LECCE – “L’era dell’orange wine è arrivata davvero. La grande reperibilità di questo tipo di vino, la sua notorietà e il suo gradimento sono senza dubbio una rivoluzione, qualunque sia il colore o la sfumatura con cui viene identificato.”. Così il wine writer Simon J. Woolf scrive nella prefazione all’edizione italiana del suo libro ‘Amber Revolution’, pubblicata dalla casa editrice di Casarano Ampelos. Edizioni Ampelos è specializzata nel settore vitivinicolo e nasce nel 2019 da un’idea di Andrea Fattizzo e dalla sua riflessione scaturita da varie letture di importanti testi in lingua straniera riguardanti il vino, molti dei quali non erano stati pubblicati nel nostro Paese. ‘Amber Revolution’ è un viaggio culturale e sociale nella storia dei vini bianchi macerati, lo stile di vino più antico, caratteristico ed equivocato al mondo. La traduzione italiana di questo libro era quasi doverosa, considerando che l’Italia produce una così vasta gamma di questi vini orange, ambrati o macerati, come dir si voglia, che oggi rappresentano, a tutti gli effetti, il quarto colore del vino.

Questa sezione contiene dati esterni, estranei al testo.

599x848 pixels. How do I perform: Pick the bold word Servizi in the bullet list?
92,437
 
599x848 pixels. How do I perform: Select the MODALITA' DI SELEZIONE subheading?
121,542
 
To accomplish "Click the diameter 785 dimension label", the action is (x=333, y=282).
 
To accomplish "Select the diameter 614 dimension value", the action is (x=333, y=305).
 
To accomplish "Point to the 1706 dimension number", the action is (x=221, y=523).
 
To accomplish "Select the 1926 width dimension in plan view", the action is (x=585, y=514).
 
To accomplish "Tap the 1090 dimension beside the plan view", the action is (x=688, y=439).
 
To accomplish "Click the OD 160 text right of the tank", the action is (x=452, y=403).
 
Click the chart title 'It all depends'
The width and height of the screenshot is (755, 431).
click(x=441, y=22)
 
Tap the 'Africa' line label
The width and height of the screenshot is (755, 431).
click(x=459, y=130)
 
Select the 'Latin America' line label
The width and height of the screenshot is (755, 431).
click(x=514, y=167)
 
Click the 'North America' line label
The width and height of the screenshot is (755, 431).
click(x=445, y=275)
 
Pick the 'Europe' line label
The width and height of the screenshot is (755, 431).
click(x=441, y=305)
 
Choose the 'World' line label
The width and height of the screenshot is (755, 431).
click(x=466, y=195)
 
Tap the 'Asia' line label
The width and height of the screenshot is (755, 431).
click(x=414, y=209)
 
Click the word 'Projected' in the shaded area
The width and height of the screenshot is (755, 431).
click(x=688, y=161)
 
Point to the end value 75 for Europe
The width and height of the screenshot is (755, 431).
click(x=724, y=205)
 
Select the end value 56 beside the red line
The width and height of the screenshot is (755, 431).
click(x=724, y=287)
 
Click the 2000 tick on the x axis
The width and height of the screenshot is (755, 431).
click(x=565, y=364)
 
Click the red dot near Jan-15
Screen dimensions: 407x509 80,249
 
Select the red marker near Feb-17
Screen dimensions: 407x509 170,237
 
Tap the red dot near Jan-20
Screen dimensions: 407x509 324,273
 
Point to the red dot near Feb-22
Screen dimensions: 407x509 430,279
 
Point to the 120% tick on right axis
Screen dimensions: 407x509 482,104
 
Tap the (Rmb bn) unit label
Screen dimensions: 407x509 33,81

Di tutto questo si è parlato in occasione della presentazione della versione italiana del libro di Woolf presso Liberrima a Lecce, in un confronto tra Andrea Fattizzo e Clemente Zecca, titolare della cantina Conti Zecca, che ha deciso di cimentarsi proprio con l’orange wine. Tramite le domande di Valentina Ottobre, responsabile di Gusto Liberrima, l’enoteca di Liberrima, l’editore e il produttore hanno fatto un excursus sulla storia, le caratteristiche principali e le controversie riguardo gli orange wine. Durante l’incontro i partecipanti hanno degustato Calavento e Calavento Orange, le due versioni della Malvasia bianca di Conti Zecca: la prima vinificata secondo le tecniche standard che consentono di avere un vino bianco limpido e fresco, la seconda, invece, è l’interpretazione del vitigno autoctono tramite una prolungata macerazione delle uve e un affinamento in anfore di terracotta, che rendono il vino più complesso e strutturato.
La serata è stata occasione per riflettere su una tipologia di vino di cui nel sud Italia si parla ancora poco ma che, in realtà, ha profonde radici nella nostra tradizione contadina e che oggi può essere rivalorizzata con le moderne conoscenze agronomiche e tecnologiche acquisite. Il consumatore è sempre più aperto ed eclettico nelle scelte e forse è tempo che gli orange wine non siano più considerati come prodotti di nicchia ma come vini da equiparare ai bianchi, rossi e rosati, con una propria identità.